Abraham also has the foresight to send his servant, Eliezer, back to “the old country” to find a suitable bride for his son, Isaac. Eliezer does as requested but prays for help by asking for a sign. As he sits down by a well, he basically says, “may it come to pass that the woman I am looking for will be the one who offers to draw water, not just for me but for my many camels, as well.” Lo and behold, Rebecca appears and does just that. It was as though his prayer was immediately answered.

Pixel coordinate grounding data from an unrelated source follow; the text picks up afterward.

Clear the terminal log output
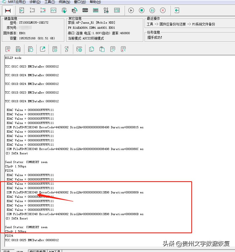The height and width of the screenshot is (252, 235). 7,49
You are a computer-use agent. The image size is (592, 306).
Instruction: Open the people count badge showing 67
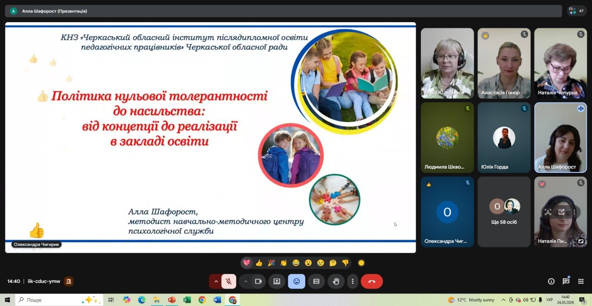click(577, 11)
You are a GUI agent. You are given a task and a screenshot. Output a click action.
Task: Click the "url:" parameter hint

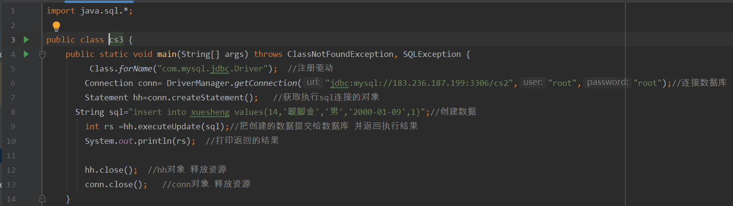click(313, 83)
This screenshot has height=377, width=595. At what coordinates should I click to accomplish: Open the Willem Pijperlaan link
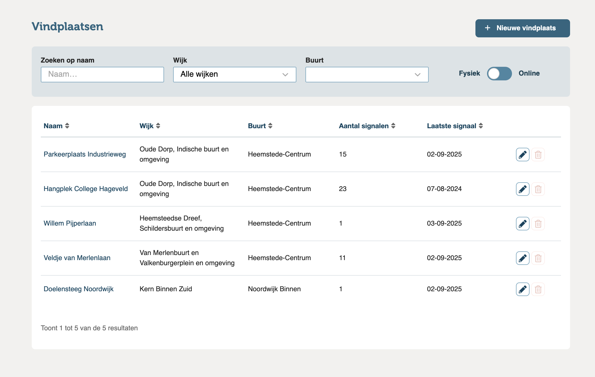click(x=70, y=223)
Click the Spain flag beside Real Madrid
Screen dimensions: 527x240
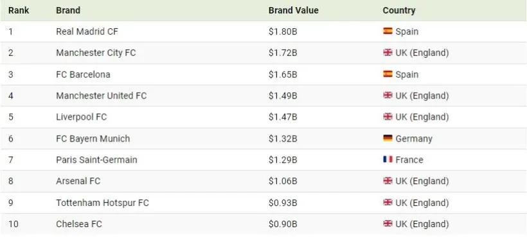coord(388,31)
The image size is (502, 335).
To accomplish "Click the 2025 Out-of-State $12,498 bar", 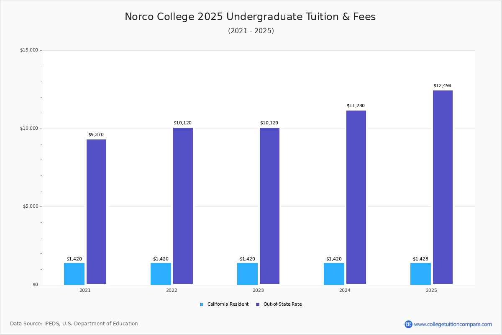I will tap(443, 187).
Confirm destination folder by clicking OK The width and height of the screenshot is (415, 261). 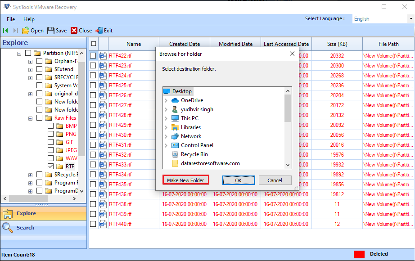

I often wonder about how prayer works. In the early stages of our religious education, we learn that if we earn God’s favor, He might answer our prayers just like He seemed to answer Eliezer’s prayer. But in the later stages of our religious development, we learn that it doesn’t always (or ever?) work that way. There are much more nuanced ways of understanding how prayer works. Here is one way:

I believe that prayer can help us attune ourselves to what is going — inside of us and around us. Often we are too caught up in our own thoughts to really see, hear and know what’s REALLY going on. When you achieve this kind of attunement, it is much easier to respond appropriately. Sometimes an appropriate response may be just to notice and open ourselves to what is about to happen. Perhaps it wasn’t that God answered Eliezer’s prayer right then and there. Perhaps Eliezer became attuned to the extraordinary generosity of the woman who was already approaching him.

In the current environment in which so many people have guns, even some of the most unstable people we know, we have to attune ourselves to the fact that we are less safe than ever before. There are many common-sense measures that can be taken to make us and our communities more safe. Here are just a few. In addition, what we need are thoughts and prayers that can give us and our leaders the courage to take action and implement some of these measures

As a Temple with a reputed commitment to social action, we should engage in daily acts of that express our commitment and will bring about practical outcomes to our thoughts and prayers. This is the best way we can serve our Temple, our community and our highest aspirations.

Shabbat Shalom,

R’ Moshe Tom

Comments are closed.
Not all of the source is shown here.